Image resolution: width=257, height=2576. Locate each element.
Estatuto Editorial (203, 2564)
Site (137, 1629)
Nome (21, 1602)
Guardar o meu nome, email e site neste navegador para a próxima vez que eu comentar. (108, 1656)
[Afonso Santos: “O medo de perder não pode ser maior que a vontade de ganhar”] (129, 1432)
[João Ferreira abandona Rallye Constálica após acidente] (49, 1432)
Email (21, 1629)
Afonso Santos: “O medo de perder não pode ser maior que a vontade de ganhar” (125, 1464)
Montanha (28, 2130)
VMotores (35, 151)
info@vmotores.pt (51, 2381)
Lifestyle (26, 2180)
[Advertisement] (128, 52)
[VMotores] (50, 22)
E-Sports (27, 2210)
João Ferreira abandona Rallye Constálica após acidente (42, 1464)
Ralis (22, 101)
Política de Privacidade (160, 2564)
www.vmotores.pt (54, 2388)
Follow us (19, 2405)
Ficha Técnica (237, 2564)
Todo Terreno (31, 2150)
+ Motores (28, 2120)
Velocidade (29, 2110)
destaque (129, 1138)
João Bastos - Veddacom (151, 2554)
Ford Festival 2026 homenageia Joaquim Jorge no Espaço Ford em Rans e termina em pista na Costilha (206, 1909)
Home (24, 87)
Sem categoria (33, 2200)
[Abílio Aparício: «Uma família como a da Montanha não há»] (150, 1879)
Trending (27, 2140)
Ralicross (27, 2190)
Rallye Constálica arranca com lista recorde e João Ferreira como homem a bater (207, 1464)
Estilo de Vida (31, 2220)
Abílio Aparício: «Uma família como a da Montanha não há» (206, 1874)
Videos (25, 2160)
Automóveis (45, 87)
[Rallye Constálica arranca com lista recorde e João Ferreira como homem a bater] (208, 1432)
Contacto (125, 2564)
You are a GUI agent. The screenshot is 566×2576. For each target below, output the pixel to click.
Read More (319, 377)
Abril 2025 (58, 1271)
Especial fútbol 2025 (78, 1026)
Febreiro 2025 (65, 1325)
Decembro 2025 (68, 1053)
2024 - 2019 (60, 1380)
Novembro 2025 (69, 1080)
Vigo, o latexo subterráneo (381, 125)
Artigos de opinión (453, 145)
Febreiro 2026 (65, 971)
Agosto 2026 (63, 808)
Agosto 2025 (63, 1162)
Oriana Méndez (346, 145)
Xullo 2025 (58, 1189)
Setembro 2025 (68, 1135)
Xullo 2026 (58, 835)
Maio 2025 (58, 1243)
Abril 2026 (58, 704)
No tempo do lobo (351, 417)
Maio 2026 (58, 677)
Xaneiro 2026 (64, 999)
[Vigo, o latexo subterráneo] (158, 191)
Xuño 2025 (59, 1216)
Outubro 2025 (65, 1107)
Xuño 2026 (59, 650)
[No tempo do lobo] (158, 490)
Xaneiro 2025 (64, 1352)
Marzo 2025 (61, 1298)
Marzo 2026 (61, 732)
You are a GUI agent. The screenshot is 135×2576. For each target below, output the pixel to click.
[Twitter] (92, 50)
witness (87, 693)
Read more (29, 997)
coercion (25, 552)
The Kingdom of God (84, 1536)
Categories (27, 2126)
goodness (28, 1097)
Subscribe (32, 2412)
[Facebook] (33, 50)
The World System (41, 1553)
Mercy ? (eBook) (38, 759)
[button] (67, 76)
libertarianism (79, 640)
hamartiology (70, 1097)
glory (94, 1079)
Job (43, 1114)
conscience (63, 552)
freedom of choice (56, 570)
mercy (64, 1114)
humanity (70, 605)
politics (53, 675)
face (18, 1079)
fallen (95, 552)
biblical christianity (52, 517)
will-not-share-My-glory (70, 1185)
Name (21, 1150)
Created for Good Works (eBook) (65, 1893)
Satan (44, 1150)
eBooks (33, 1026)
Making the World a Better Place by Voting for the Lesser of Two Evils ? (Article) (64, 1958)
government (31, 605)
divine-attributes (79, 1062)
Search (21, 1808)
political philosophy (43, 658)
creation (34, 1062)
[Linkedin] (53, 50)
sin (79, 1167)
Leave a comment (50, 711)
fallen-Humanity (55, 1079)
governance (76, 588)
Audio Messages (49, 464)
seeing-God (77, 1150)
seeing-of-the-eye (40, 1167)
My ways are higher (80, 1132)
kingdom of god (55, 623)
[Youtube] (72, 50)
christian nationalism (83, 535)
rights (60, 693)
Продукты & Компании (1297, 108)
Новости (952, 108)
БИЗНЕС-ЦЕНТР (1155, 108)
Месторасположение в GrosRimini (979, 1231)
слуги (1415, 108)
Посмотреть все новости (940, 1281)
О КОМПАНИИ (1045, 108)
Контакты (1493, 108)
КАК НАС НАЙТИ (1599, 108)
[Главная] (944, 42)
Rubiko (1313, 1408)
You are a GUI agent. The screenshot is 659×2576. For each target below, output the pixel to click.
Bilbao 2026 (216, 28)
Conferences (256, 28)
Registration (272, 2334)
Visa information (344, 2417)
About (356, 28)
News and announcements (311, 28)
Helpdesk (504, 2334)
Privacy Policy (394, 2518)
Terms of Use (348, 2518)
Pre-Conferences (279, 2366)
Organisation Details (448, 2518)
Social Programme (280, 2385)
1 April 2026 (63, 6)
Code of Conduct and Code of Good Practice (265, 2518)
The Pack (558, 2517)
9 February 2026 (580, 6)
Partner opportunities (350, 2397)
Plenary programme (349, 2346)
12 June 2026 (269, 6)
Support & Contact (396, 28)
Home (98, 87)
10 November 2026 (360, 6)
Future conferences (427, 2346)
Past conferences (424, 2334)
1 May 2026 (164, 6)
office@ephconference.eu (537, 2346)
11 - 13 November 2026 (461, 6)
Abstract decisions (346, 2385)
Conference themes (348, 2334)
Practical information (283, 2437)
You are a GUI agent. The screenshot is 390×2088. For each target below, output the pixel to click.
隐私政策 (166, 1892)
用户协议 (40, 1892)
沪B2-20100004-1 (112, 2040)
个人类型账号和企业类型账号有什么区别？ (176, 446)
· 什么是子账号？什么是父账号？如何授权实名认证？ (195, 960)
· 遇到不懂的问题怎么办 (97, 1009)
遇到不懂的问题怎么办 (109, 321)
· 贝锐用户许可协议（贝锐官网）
..............................
__What to produce__. Filter this listing and copy only the lines holding the word "Afonso".

__Answer space__.
[Afonso Santos: “O medo de perder não pode ser maior que a vontade de ganhar”] (129, 1432)
Afonso Santos: “O medo de perder não pode ser maior que a vontade de ganhar” (125, 1464)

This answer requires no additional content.